Return every entry in the listing word for word.

**** Data supplied

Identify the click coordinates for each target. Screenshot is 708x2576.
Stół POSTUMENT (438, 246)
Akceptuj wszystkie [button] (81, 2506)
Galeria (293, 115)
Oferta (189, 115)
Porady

********

■ Your solution ■
Identify the click coordinates for each target. Screenshot is 708x2576.
Stół POSTUMENT (438, 246)
Akceptuj wszystkie [button] (81, 2506)
Galeria (293, 115)
Oferta (189, 115)
Porady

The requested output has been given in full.